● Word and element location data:

+-------+

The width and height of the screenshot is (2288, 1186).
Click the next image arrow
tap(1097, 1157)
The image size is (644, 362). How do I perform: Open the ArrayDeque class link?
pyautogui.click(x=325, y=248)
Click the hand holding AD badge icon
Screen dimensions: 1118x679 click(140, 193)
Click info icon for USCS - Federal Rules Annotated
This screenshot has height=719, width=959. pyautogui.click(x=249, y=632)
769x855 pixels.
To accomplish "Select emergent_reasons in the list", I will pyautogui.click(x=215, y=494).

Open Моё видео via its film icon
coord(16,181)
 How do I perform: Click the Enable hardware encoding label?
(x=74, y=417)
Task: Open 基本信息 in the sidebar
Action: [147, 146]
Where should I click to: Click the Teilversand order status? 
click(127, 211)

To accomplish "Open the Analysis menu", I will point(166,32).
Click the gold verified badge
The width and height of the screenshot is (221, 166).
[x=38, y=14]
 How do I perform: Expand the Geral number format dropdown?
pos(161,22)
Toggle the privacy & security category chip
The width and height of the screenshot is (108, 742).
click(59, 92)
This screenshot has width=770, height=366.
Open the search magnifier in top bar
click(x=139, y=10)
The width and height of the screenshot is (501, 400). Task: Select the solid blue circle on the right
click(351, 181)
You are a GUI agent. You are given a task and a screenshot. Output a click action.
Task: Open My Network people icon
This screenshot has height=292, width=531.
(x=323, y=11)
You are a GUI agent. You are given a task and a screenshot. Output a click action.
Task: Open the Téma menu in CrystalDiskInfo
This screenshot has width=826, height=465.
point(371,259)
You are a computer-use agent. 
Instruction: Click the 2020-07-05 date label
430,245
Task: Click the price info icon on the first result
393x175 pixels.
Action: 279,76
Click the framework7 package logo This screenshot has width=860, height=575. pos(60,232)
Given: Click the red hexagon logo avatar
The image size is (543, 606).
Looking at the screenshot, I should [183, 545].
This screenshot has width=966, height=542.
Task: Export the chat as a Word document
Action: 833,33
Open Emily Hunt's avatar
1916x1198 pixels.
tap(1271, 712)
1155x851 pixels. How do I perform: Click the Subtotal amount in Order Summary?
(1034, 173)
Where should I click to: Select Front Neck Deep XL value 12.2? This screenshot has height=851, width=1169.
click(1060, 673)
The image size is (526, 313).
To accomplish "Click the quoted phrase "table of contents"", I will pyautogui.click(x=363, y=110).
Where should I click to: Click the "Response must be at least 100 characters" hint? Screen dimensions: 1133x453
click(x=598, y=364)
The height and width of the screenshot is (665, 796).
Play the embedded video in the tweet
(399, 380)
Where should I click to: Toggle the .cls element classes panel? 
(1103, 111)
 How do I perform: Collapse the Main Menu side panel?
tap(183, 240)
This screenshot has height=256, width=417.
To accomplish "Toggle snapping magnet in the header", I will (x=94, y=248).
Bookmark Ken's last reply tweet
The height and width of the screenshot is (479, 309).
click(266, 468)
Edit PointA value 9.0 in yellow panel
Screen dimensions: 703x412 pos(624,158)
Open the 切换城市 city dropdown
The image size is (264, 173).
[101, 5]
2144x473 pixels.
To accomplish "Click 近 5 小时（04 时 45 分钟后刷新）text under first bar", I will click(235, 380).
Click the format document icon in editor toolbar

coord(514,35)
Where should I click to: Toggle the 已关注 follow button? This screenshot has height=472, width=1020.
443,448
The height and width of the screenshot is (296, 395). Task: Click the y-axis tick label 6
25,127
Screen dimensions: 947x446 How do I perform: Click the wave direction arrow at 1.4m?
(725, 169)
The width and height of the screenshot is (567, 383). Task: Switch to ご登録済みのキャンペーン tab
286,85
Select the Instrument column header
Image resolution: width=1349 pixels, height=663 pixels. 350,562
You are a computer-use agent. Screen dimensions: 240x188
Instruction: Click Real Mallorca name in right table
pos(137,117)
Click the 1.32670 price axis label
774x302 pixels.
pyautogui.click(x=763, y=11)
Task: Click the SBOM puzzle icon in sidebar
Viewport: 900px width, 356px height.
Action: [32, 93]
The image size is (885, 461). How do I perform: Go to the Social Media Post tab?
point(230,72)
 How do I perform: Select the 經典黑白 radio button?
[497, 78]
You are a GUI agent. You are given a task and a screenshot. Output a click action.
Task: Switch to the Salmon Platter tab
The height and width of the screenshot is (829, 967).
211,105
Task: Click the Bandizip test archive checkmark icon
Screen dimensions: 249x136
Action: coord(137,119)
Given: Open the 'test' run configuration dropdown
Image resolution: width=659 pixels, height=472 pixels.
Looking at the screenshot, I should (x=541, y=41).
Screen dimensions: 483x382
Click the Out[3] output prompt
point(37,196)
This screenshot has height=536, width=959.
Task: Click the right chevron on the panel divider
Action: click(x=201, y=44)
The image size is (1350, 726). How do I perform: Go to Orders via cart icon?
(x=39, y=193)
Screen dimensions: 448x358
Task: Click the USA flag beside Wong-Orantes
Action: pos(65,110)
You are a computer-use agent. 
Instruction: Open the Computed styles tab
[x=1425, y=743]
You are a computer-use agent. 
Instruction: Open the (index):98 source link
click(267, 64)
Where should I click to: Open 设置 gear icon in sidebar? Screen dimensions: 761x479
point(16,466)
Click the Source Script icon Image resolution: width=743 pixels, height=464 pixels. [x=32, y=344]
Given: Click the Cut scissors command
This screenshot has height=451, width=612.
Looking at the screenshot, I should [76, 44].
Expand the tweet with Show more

+-------+

● Your task:
Express the items from the line with "Screen dimensions: 947x446" up to and including the line with "Image resolution: width=1349" as a two-column CSV with the headers input and output, one row per item. Put each item's text and its answer in a single quoted field, replacing line breaks with spaces.

● Task solution:
input,output
"Screen dimensions: 947x446 How do I perform: Click the wave direction arrow at 1.4m?","(725, 169)"
"The width and height of the screenshot is (567, 383). Task: Switch to ご登録済みのキャンペーン tab","286,85"
"Select the Instrument column header","Image resolution: width=1349 pixels, height=663 pixels. 350,562"